Given task: Copy the stretch from the line containing "Check the Hibernate XML Mappings exporter" through the end of the data, replacing "watchlist star" with "favorites star" and keeping everything else the same.

Entries taken from a collection:
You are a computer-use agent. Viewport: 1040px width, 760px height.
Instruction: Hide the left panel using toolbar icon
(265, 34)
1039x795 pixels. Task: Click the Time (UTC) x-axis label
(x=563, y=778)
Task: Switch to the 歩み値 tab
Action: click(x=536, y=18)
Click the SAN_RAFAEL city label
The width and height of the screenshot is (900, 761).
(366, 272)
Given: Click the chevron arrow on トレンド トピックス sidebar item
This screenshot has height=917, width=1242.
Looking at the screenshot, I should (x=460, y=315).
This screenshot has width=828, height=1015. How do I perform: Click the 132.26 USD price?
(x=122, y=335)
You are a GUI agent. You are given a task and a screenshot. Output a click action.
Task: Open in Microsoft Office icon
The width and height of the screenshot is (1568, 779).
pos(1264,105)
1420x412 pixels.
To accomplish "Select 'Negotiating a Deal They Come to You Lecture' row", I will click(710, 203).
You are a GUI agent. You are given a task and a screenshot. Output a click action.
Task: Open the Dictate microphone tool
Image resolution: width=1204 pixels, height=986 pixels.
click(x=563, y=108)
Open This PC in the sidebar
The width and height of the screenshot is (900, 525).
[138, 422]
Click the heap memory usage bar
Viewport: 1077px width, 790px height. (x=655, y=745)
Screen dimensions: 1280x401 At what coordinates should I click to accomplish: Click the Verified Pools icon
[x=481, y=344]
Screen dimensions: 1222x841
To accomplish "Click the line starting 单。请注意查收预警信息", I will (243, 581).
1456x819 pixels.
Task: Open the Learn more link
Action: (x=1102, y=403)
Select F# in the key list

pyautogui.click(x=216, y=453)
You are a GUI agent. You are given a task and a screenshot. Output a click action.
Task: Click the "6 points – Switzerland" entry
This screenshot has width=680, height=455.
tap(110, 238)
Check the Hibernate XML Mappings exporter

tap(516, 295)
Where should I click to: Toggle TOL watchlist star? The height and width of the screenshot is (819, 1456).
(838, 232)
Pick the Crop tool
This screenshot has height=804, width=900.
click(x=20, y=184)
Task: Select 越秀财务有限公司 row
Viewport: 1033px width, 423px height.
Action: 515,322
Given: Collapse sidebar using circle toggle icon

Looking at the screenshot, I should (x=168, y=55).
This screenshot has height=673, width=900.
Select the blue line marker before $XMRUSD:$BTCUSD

Written solution:
Check the Hibernate XML Mappings exporter

tap(516, 295)
Where should I click to: Toggle TOL favorites star? The height and width of the screenshot is (819, 1456).
(838, 232)
Pick the Crop tool
This screenshot has height=804, width=900.
click(x=20, y=184)
Task: Select 越秀财务有限公司 row
Viewport: 1033px width, 423px height.
Action: 515,322
Given: Collapse sidebar using circle toggle icon

Looking at the screenshot, I should (x=168, y=55).
This screenshot has height=673, width=900.
Select the blue line marker before $XMRUSD:$BTCUSD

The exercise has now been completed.